Scientists have long known that cells originating from an animal’s anterior — the body’s upper half — tend to grow, divide and survive better than those from the posterior. Studies show this to be true in cancer as well, with anterior cancers metastasizing more aggressively. Now scientists are beginning to understand why.
In a paper published in the journal Cellular and Molecular Life Sciences, professor and Health Sciences Research Institute (HSRI) affiliate Nestor Oviedo, graduate students Manish Thiruvalluvan and Paul Barghouth, and collaborators at Tel Aviv University identify a molecular mechanism that regulates regional differences in a family of flatworms known as planarians.

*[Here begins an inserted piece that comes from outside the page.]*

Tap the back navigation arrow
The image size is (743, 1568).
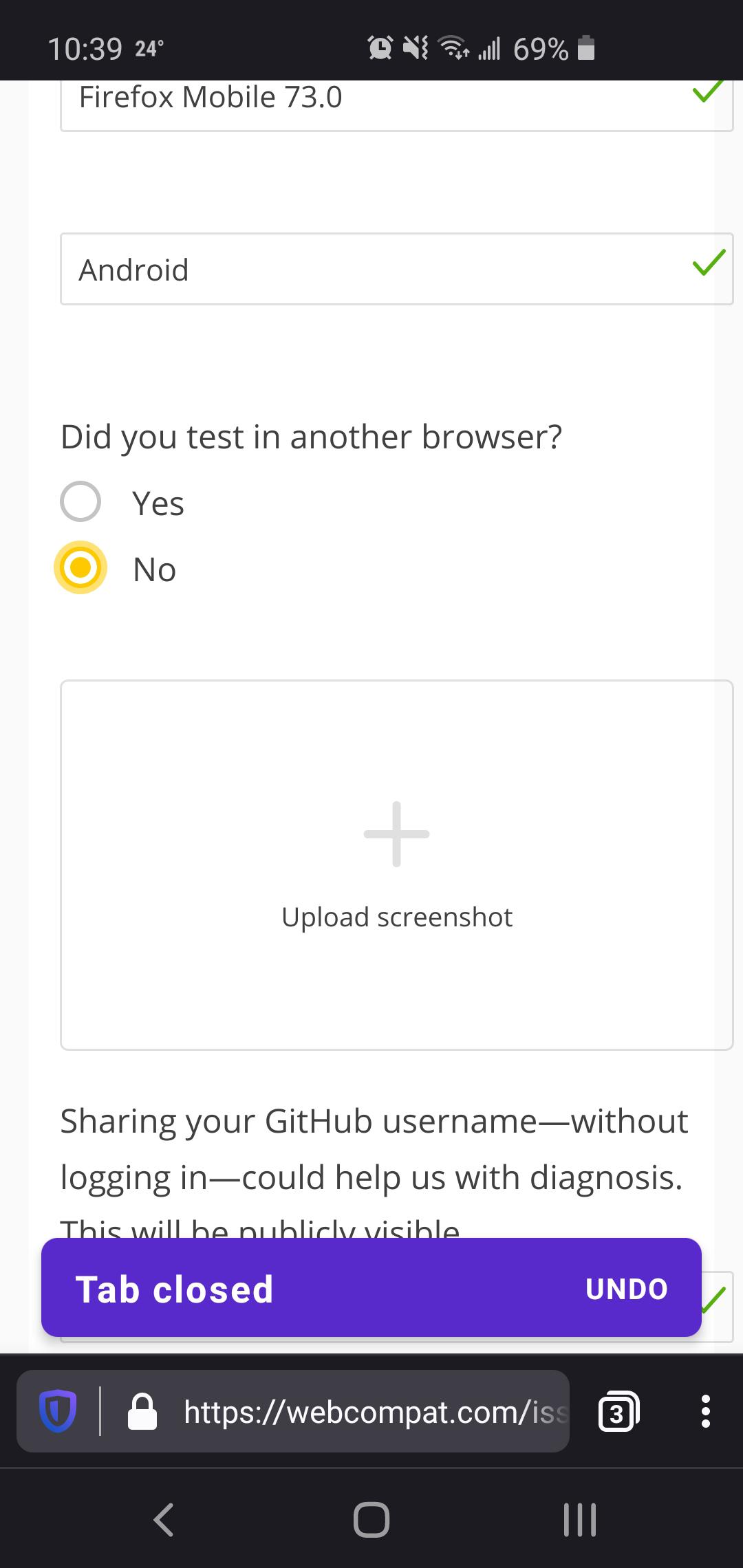pyautogui.click(x=163, y=1519)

“Planarians are a model system that are easy to grow in lab and provide valuable information that can be applied to humans,” Oviedo said. “The mechanisms that planarians and humans use to control cells are widely conserved.”
That means if a gene or protein regulates a particular process in planarians, there’s a good chance it controls the same process in humans.
The researchers showed that Ubc9, a gene found in both planarians and humans, plays an important role in region-specific cell proliferation, cell death and the cell’s response to DNA damage.
“We turned off this gene and found that cells in the anterior part of the animal kept living while posterior cells died,” Thiruvalluvan explained. “So we dug deeper and found all kinds of interesting things.”